Modification of a Numerical Method Using FIR Filters in a Time-dependent SIR Model for COVID-19

📄 arXiv: 2506.21739v1 📥 PDF

作者: Felipe Rogério Pimentel, Rafael Gustavo Alves

分类: stat.ML, cs.LG, math.OC

发布日期: 2025-06-26

备注: 14 pages, 3 figures, 3 tables, and 2 algorithms


💡 一句话要点

提出FIR滤波器改进算法以优化COVID-19传播预测

🎯 匹配领域: 支柱八:物理动画 (Physics-based Animation)

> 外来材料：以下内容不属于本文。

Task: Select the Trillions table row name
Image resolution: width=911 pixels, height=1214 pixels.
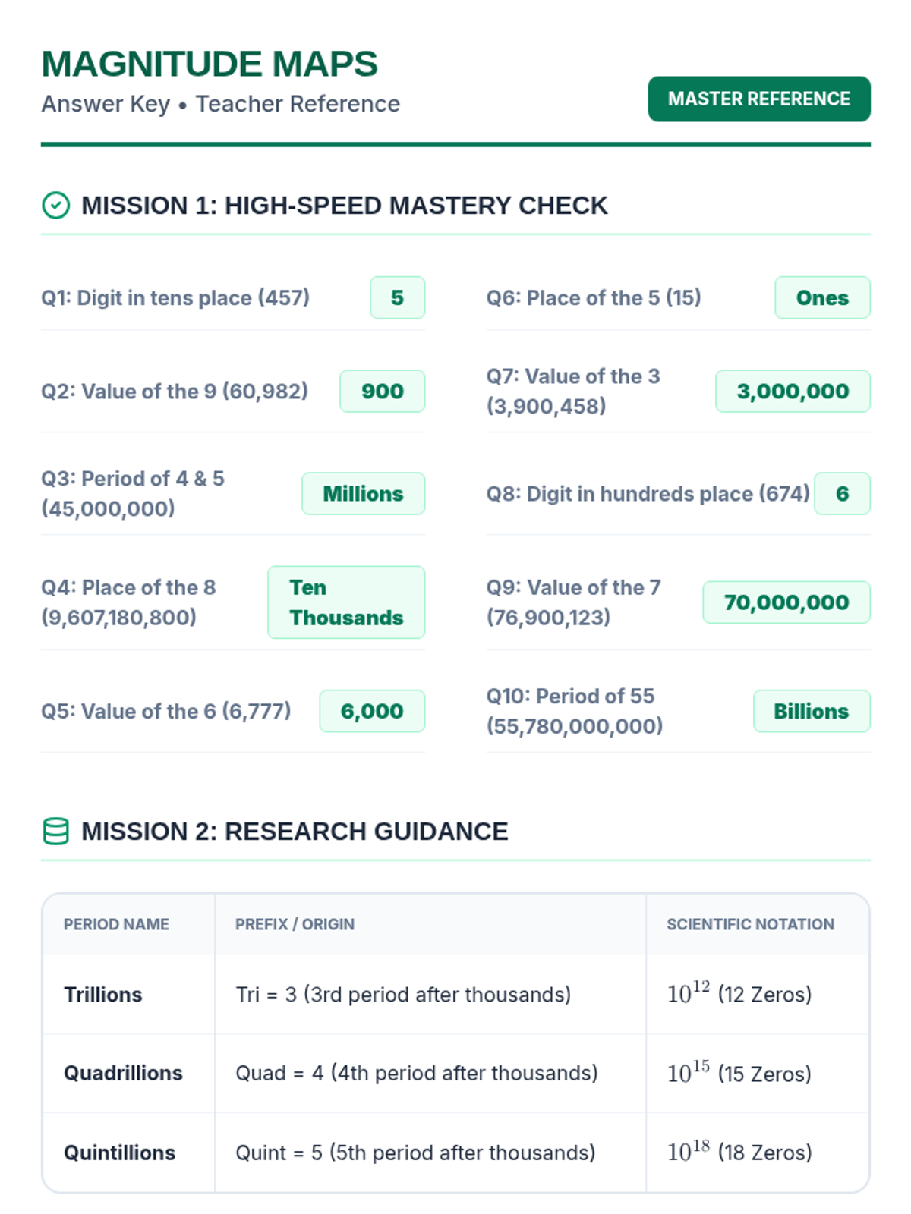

关键词: COVID-19预测 FIR滤波器 岭回归 时间依赖SIR模型 疫情监测 机器学习 公共卫生

📋 核心要点

  1. 现有方法在COVID-19疫情初期的传播预测中存在精度不足的问题,尤其是在没有疫苗的情况下。
  2. 论文提出了一种改进的算法,通过调整FIR滤波器的阶数和正则化参数,优化岭回归系数的估计。
  3. 实验结果表明,改进后的算法在模拟中实现了更低的近似误差,提升了预测的准确性。

📝 摘要(中文)

本文提出了一种对Chen等人算法的小改进,旨在通过有限冲激响应(FIR)滤波器更准确地追踪和预测COVID-19疫情期间感染和康复人数。研究者们采用了时间依赖的离散SIR模型,并通过机器学习方法估计FIR滤波器的岭回归系数。通过在巴西米纳斯吉拉斯州进行的实验,改进后的算法在预测精度上优于原算法,展示了更好的近似误差。

🔬 方法详解

问题定义:本文旨在解决COVID-19疫情初期传播预测的精度不足问题,现有方法在FIR滤波器的参数设置上存在局限性,导致预测效果不佳。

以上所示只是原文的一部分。